Given entries START

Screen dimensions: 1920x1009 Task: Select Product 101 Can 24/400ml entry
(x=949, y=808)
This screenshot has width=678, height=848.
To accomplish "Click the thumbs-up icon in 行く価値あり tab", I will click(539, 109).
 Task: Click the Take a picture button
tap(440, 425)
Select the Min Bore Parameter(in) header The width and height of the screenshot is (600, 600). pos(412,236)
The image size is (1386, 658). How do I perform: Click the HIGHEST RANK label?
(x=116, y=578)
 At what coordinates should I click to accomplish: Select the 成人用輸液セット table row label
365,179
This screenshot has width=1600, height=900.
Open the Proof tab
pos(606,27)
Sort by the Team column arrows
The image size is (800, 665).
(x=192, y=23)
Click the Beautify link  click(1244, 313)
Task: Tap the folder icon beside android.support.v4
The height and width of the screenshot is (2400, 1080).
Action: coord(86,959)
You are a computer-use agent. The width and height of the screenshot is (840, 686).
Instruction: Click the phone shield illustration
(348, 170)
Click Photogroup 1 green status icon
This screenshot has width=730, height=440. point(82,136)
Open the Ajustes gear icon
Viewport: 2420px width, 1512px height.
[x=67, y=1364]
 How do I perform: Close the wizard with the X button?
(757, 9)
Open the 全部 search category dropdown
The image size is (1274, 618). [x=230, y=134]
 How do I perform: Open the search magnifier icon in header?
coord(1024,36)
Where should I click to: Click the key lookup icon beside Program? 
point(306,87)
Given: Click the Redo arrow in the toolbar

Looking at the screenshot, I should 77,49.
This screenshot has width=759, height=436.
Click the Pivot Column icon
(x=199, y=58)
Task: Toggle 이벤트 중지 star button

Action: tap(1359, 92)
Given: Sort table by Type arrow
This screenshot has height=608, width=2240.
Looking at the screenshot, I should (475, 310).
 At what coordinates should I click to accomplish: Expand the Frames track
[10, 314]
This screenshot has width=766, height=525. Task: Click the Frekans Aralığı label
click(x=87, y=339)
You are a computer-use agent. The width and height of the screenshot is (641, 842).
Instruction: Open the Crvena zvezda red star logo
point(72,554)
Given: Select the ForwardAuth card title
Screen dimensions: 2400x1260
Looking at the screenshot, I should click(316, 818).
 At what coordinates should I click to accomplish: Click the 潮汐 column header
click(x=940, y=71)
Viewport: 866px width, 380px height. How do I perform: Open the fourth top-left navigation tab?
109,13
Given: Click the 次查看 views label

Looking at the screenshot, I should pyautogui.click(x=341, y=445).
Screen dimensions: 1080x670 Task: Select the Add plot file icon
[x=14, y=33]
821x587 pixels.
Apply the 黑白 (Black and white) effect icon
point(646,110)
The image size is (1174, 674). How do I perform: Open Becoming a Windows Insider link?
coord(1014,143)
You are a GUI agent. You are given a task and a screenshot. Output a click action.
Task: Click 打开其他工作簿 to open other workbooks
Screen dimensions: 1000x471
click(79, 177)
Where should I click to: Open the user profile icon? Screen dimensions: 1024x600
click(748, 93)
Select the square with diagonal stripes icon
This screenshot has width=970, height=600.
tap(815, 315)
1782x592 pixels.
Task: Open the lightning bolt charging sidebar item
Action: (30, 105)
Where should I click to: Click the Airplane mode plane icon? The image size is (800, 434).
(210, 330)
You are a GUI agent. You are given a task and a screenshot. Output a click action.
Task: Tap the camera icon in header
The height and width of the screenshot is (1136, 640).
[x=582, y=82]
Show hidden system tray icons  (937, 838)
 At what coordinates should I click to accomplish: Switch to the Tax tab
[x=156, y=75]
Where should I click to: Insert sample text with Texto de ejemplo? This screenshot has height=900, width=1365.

Given entries END

| Exercise directions |
Each record must be duplicated exactly, with none missing.

| Exercise result |
Screen dimensions: 1920x1009 Task: Select Product 101 Can 24/400ml entry
(x=949, y=808)
This screenshot has width=678, height=848.
To accomplish "Click the thumbs-up icon in 行く価値あり tab", I will click(539, 109).
 Task: Click the Take a picture button
tap(440, 425)
Select the Min Bore Parameter(in) header The width and height of the screenshot is (600, 600). pos(412,236)
The image size is (1386, 658). How do I perform: Click the HIGHEST RANK label?
(x=116, y=578)
 At what coordinates should I click to accomplish: Select the 成人用輸液セット table row label
365,179
This screenshot has width=1600, height=900.
Open the Proof tab
pos(606,27)
Sort by the Team column arrows
The image size is (800, 665).
(x=192, y=23)
Click the Beautify link  click(1244, 313)
Task: Tap the folder icon beside android.support.v4
The height and width of the screenshot is (2400, 1080).
Action: coord(86,959)
You are a computer-use agent. The width and height of the screenshot is (840, 686).
Instruction: Click the phone shield illustration
(348, 170)
Click Photogroup 1 green status icon
This screenshot has width=730, height=440. point(82,136)
Open the Ajustes gear icon
Viewport: 2420px width, 1512px height.
[x=67, y=1364]
 How do I perform: Close the wizard with the X button?
(757, 9)
Open the 全部 search category dropdown
The image size is (1274, 618). [x=230, y=134]
 How do I perform: Open the search magnifier icon in header?
coord(1024,36)
Where should I click to: Click the key lookup icon beside Program? 
point(306,87)
Given: Click the Redo arrow in the toolbar

Looking at the screenshot, I should 77,49.
This screenshot has width=759, height=436.
Click the Pivot Column icon
(x=199, y=58)
Task: Toggle 이벤트 중지 star button

Action: tap(1359, 92)
Given: Sort table by Type arrow
This screenshot has height=608, width=2240.
Looking at the screenshot, I should (475, 310).
 At what coordinates should I click to accomplish: Expand the Frames track
[10, 314]
This screenshot has width=766, height=525. Task: Click the Frekans Aralığı label
click(x=87, y=339)
You are a computer-use agent. The width and height of the screenshot is (641, 842).
Instruction: Open the Crvena zvezda red star logo
point(72,554)
Given: Select the ForwardAuth card title
Screen dimensions: 2400x1260
Looking at the screenshot, I should click(316, 818).
 At what coordinates should I click to accomplish: Click the 潮汐 column header
click(x=940, y=71)
Viewport: 866px width, 380px height. How do I perform: Open the fourth top-left navigation tab?
109,13
Given: Click the 次查看 views label

Looking at the screenshot, I should pyautogui.click(x=341, y=445).
Screen dimensions: 1080x670 Task: Select the Add plot file icon
[x=14, y=33]
821x587 pixels.
Apply the 黑白 (Black and white) effect icon
point(646,110)
The image size is (1174, 674). How do I perform: Open Becoming a Windows Insider link?
coord(1014,143)
You are a GUI agent. You are given a task and a screenshot. Output a click action.
Task: Click 打开其他工作簿 to open other workbooks
Screen dimensions: 1000x471
click(79, 177)
Where should I click to: Open the user profile icon? Screen dimensions: 1024x600
click(748, 93)
Select the square with diagonal stripes icon
This screenshot has width=970, height=600.
tap(815, 315)
1782x592 pixels.
Task: Open the lightning bolt charging sidebar item
Action: (30, 105)
Where should I click to: Click the Airplane mode plane icon? The image size is (800, 434).
(210, 330)
You are a GUI agent. You are given a task and a screenshot. Output a click action.
Task: Tap the camera icon in header
The height and width of the screenshot is (1136, 640).
[x=582, y=82]
Show hidden system tray icons  (937, 838)
 At what coordinates should I click to accomplish: Switch to the Tax tab
[x=156, y=75]
Where should I click to: Insert sample text with Texto de ejemplo? This screenshot has height=900, width=1365.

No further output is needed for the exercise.